# Forty Pound Mutant Jumping Spider!



## cgipson1 (May 27, 2013)

Just kidding.... but I did get some Jumper shots today! Comments welcome!

The board above the spider is a standard cedar 1" x 8" (slightly warped fenced board) to give some idea of the size of this little cutie! 



Same spider with a bit more close up and a crop...


Different jumper.. this one was almost 1/2" long... but didn't want to cooperate!


----------



## cgipson1 (May 27, 2013)

Close up for all the spider lovers out there!  lol!


----------



## frommrstomommy (May 27, 2013)

yuck. lol very cool to see but i do NOT like bugs.


----------



## cgipson1 (May 27, 2013)

frommrstomommy said:


> yuck. lol very cool to see but i do NOT like bugs.



hahaha... that's ok! You don't have to like them... just appreciate what they do for you!
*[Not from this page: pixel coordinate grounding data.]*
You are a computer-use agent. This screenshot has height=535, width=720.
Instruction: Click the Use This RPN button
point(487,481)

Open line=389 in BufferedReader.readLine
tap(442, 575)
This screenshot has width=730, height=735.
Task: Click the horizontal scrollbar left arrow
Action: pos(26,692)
These guys eat about a billion mosquitos and other pests every day!


----------



## runnah (May 28, 2013)

I like the first one the best. less diffraction.


----------



## Nervine (May 28, 2013)

She is a cutie  very nice work.


----------



## cgipson1 (May 28, 2013)

runnah said:


> I like the first one the best. less diffraction.



Yep.. that whole small aperture / maximum DOF thing! lol! Hard to get these guys to hold still long enough to stack... I may have to try and figure out how to get a 60 image stack of one of these guys... might be difficult though!


----------



## cgipson1 (May 28, 2013)

Nervine said:


> She is a cutie  very nice work.



Thank you...  I love those eyes! Like a teddy bear with fangs!  lol!


----------



## greybeard (May 28, 2013)

I like #2


----------



## sm4him (May 28, 2013)

Awesome, Charlie--you know I do love your bug shots (and blame you for my own little bug habit...haha), but I gotta admit...I'm kinda glad this was NOT a 40-pound jumping spider. 

Even though it's the least "macro" of the bunch, I really love the first one, nice composition. Also--that spider kinda looks like it has eyebrows! :lmao:


----------



## cgipson1 (May 28, 2013)

sm4him said:


> Awesome, Charlie--you know I do love your bug shots (and blame you for my own little bug habit...haha), but I gotta admit...I'm kinda glad this was NOT a 40-pound jumping spider.
> 
> Even though it's the least "macro" of the bunch, I really love the first one, nice composition. Also--that spider kinda looks like it has eyebrows! :lmao:



Thanks Sharon! I like #1 the best also...


----------



## Photographiend (May 30, 2013)

Awwwww...  He looks so cute and cuddly.


----------



## cgipson1 (May 30, 2013)

Photographiend said:


> Awwwww...  He looks so cute and cuddly.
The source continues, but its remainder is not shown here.